– Вы Иван Иваныча дочка будете?

Киваю, а голос нейдёт. Онемела.

– Первый раз у нас в Самаре?

– Почему это первый, – отвечаю. – Бывала.

Тоненький голос вылез, как вот кошку за хвост крутят. – А я, – говорит, – вашему отцу тёзка буду, а Ерофею Матвеичу племянник. Вас как звать-величать?

Я думаю – что, Машей сказываться? А какая я ему Маша? Я Марья Ивановна Туркина. Так и назвалась.

Ему что – знай себе улыбается. Лицо чистое (а у Ерофея оба сына рябые). Ресницы как у девки длиннющие и загибаются, главно дело, будто завитые.

– Вы, – говорит, – Машенька, не стесняйтесь, я сам деревенский, из Отрадного села буду, вот к дяде на ученье приехал.

На ученье-то он приехал, а из лавки чуть не каждый день убегал. Тётка Матрёна, Ерофея супружница, ему потакала. Зато если Ваня наш за прилавком – выручка в три раза поболе будет. Девки-прислужницы нарочно нужду в доме выдумывали, чтоб к Ванечке в лавочку лишний раз заглянуть.

Поговорили мы тогда и разошлись. А в одном доме живём.

Ты, что ли, голубь, таких историй не знаешь? Как молодец с молодицей, в теплынь, под вишнёвым цветом, сходятся? В саду всё было, да. Тайком встречались, никто в доме и не заметил.

Ласковый был парень, ничего не скажу. Стишки знал чувствительные, обхожденье понимал. Я думала, вернусь домой, он сватов пришлёт, всё честь по чести. Все ж свои, не чужую какую девку спортил.

А он накануне как нам уезжать с отцом, вызывает меня в сад да и говорит:

«Меня, Машенька, через неделю Ерофей Матвеич в Москву посылает, к родственнику, в большом магазине знаменитом мне место будет. Прости ты меня, милая моя, не судьба нам видеться с тобой.
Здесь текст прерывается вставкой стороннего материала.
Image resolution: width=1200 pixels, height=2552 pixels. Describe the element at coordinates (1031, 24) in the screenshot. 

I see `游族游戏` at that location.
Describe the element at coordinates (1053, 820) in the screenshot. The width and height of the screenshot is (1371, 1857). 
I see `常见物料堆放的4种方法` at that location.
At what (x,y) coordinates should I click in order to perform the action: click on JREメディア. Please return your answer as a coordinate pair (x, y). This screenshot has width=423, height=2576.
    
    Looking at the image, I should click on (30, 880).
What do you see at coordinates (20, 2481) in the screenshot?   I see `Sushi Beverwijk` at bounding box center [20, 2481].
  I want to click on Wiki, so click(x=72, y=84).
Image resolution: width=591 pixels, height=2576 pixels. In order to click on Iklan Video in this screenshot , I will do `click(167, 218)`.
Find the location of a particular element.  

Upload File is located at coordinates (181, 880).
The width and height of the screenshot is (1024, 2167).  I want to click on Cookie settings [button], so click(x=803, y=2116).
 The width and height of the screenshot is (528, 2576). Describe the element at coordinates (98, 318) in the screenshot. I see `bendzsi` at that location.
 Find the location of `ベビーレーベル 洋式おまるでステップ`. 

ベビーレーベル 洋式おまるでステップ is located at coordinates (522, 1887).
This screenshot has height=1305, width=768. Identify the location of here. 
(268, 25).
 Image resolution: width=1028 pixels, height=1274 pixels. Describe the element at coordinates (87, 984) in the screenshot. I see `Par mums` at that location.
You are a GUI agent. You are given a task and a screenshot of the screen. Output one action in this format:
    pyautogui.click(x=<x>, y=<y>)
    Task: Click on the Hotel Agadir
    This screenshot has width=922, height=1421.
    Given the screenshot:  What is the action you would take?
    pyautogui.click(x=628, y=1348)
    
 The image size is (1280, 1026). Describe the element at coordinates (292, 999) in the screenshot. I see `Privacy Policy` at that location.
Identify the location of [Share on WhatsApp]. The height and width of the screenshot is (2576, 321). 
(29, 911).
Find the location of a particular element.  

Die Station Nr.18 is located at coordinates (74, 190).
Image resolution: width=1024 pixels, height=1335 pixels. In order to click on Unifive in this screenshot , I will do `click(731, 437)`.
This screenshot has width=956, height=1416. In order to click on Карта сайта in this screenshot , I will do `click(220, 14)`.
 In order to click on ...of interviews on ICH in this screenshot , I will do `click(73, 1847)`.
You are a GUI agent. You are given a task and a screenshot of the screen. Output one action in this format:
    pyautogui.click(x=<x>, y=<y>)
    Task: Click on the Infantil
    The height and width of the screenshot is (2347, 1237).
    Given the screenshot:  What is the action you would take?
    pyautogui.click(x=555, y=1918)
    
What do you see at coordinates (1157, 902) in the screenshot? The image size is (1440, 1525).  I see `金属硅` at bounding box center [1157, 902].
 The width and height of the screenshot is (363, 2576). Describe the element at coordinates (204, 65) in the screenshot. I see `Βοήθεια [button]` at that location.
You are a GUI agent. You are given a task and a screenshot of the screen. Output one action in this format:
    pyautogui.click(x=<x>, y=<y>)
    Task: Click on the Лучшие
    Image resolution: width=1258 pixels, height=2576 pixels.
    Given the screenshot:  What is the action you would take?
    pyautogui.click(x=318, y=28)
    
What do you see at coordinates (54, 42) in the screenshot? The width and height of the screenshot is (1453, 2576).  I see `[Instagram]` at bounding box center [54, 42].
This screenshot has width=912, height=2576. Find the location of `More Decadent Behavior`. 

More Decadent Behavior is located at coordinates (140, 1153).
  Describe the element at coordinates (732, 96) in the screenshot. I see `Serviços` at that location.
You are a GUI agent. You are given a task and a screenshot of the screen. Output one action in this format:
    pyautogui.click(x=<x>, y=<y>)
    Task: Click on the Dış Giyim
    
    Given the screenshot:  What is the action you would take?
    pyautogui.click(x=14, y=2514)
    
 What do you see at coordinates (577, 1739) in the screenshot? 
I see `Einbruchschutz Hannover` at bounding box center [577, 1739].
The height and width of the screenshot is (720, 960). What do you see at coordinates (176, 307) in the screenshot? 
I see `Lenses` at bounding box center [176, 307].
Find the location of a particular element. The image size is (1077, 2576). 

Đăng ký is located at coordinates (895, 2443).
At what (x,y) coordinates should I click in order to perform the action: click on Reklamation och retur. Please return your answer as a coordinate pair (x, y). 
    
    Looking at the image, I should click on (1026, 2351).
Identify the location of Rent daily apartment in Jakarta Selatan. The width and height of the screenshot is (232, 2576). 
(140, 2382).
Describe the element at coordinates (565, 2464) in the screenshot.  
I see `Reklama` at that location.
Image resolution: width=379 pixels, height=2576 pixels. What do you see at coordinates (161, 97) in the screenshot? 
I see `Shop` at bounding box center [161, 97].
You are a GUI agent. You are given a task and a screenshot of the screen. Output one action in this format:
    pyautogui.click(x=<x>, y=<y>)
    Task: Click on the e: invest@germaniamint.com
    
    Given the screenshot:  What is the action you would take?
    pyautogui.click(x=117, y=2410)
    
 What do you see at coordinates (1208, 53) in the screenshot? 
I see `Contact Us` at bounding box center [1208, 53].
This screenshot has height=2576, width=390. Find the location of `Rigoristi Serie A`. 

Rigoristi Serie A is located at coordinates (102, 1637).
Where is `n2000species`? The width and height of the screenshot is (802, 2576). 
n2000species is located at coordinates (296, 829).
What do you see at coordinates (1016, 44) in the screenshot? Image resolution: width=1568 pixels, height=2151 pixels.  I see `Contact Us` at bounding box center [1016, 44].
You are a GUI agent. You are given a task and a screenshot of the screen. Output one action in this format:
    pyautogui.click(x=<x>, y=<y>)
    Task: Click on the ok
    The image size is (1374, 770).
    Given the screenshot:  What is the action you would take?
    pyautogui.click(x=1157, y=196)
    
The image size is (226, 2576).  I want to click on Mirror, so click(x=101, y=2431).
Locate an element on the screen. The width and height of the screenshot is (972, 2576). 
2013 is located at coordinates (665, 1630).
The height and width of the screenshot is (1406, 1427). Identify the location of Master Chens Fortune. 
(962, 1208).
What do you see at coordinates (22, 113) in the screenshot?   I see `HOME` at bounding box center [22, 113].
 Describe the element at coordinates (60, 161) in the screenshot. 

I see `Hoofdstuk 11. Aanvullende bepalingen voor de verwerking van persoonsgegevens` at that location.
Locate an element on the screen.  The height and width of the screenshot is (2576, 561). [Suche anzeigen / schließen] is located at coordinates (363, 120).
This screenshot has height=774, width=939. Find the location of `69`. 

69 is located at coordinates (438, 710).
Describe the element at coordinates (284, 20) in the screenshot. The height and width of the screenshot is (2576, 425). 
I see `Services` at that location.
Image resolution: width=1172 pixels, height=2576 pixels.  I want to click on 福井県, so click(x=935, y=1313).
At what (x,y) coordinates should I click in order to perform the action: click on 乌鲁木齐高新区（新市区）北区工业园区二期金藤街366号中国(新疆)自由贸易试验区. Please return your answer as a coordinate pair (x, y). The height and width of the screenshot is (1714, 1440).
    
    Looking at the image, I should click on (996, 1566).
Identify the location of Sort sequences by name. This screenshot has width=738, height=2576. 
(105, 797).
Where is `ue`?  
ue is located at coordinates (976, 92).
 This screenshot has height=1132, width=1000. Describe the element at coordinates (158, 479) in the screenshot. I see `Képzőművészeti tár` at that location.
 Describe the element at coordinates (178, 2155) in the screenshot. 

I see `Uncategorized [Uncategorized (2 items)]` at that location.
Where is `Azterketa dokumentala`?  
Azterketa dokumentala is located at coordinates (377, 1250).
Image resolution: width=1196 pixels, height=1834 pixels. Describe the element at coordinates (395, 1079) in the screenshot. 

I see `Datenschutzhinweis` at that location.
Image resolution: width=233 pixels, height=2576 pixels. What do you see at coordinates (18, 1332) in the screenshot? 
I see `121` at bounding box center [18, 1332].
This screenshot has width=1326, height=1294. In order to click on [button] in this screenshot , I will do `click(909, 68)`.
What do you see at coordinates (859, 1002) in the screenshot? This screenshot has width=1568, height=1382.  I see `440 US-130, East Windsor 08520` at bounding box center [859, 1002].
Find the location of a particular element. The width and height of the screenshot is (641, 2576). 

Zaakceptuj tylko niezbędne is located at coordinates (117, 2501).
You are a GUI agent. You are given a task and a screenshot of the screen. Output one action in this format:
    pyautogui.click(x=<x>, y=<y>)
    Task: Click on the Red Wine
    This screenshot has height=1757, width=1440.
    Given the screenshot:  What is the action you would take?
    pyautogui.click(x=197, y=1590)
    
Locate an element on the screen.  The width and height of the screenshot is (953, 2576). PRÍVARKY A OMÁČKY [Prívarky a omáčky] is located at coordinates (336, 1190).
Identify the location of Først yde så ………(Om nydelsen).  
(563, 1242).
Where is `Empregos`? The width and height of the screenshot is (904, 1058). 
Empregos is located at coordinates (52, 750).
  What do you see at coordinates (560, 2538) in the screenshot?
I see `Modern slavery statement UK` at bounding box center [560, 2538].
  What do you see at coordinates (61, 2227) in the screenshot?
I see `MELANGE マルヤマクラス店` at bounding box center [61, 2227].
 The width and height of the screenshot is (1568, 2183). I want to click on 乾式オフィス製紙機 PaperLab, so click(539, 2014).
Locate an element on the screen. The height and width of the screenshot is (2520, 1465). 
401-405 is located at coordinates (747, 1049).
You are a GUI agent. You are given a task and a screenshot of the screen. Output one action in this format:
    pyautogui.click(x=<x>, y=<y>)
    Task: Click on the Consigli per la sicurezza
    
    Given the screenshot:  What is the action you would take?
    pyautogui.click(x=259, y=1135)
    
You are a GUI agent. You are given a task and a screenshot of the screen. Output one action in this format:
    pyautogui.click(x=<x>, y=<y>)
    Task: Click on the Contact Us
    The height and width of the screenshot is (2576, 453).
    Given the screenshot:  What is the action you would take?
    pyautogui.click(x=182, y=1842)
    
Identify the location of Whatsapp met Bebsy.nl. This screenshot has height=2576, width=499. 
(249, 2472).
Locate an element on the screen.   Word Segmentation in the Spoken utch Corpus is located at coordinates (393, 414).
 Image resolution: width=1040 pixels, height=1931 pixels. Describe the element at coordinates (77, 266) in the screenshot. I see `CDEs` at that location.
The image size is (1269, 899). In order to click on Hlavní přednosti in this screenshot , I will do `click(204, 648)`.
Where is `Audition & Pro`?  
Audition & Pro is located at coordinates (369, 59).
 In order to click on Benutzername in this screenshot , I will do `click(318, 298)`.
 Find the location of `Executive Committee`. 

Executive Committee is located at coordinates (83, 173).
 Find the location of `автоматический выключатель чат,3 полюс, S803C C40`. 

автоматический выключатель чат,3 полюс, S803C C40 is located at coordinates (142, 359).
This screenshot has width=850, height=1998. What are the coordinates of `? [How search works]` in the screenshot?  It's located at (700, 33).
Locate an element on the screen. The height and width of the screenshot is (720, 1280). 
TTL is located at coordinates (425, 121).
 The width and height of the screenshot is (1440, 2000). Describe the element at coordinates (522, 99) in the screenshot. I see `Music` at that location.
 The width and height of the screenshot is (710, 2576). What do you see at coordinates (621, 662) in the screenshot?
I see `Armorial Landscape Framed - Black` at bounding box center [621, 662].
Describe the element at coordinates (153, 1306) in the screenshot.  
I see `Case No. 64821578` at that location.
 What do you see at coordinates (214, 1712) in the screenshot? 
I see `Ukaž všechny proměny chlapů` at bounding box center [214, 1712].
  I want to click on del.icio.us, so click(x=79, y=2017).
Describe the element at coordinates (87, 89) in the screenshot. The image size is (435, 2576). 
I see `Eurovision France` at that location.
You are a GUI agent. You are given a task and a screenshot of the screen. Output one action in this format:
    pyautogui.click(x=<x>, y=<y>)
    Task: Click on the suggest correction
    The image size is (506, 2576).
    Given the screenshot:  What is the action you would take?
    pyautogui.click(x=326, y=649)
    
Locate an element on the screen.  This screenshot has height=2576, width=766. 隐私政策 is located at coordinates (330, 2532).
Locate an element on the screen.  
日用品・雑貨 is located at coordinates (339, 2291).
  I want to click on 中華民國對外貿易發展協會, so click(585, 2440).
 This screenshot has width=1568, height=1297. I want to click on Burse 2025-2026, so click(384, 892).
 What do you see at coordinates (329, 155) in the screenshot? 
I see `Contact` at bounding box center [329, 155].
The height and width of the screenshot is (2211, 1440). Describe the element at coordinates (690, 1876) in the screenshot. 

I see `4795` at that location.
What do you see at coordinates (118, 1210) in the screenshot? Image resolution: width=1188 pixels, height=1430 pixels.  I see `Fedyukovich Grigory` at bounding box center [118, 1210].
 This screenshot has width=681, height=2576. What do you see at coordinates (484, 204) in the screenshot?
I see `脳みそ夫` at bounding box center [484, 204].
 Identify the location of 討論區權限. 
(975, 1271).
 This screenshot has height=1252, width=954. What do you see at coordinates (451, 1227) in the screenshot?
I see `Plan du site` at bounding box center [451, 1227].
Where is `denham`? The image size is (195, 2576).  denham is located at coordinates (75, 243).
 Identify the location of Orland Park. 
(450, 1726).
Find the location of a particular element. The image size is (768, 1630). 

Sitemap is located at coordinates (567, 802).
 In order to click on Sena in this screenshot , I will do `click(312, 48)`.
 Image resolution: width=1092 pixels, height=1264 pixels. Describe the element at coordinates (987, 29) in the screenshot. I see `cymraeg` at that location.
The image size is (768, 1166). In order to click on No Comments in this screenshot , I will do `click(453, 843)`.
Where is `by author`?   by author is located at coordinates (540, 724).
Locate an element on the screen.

Ничего тут не поделаешь, прощай, Машенька, до свидания!»

Потом уже прознала, что в Москву его от позора отсылали, больно лих на девок оказался, и когда только успевал.

Денег мне сунул, десять рублей, небось, в лавке украл, а то где ему взять.

Я стою тогда столбом и денежку эту в кулаке держу, думаю, порвать её, что ли, али в лицо ему бросить…

И что надо говорить на такой случай? Адью, Ваня? Это я сейчас разъясню, к чему приплела.


У нас в Горюшках дед Василий живёт, нам родня дальняя. Он в солдатах был, с французом воевал, в их столицу Паришь дошёл. И была у него любовь с французинкой паришьской Мари. Восемь десятков лет деду Василию – а помнит он ту Мари паришьскую и об сю пору вздыхает. Что ж, говорю, хороша была? Что, лучше наших волжских, да быть того не может. Коса у неё, что ли, длиньше, круче бока, голос звончее?

Да нет, бает дед Василий. Волос у неё был тонкий, недлинный, сама невеличка, тощенькая, быстроногая, вёрткая такая. Голос журчавый, негромкий, и всё будто со смешком пополам. А глазами стрижёт, бреет и кровь отворяет!

– А по-каковски вы с ней разговоры-то разговаривали? – спрашиваю.

– Дак я пока воевал, маленько стал понимать, да и она немножко выучилась, смышлёная такая была. Сама-то портнишка, иголочница, платьишки шила, только всё больше перешивала, но гордая была – чисто королева. У нас только барыни чванятся, а в той стороне и торговки рыбные важничают, будто княгини какие.

Что ж, говорю, тут доброго?

Доброго, отвечает дед, ничего нет, да только занятно, что бабы – они там ля фам называются – себя держат, будто они леденцы на ярмарке. Ты им по-простому, мол, не желаете ли, а они на тебя посмотрят как приценятся, усмехнутся, плечиком дёрнут и дальше пошли улички паришьские подметать. Платьишки у них нежные, а что под платьишками, вот на чём люди сидят, то у них так и вертится, так ходуном и ходит! Видала, как рыбу сетью ловят али бабочек в сачок? Вот так этих ляфамочек поймать охота.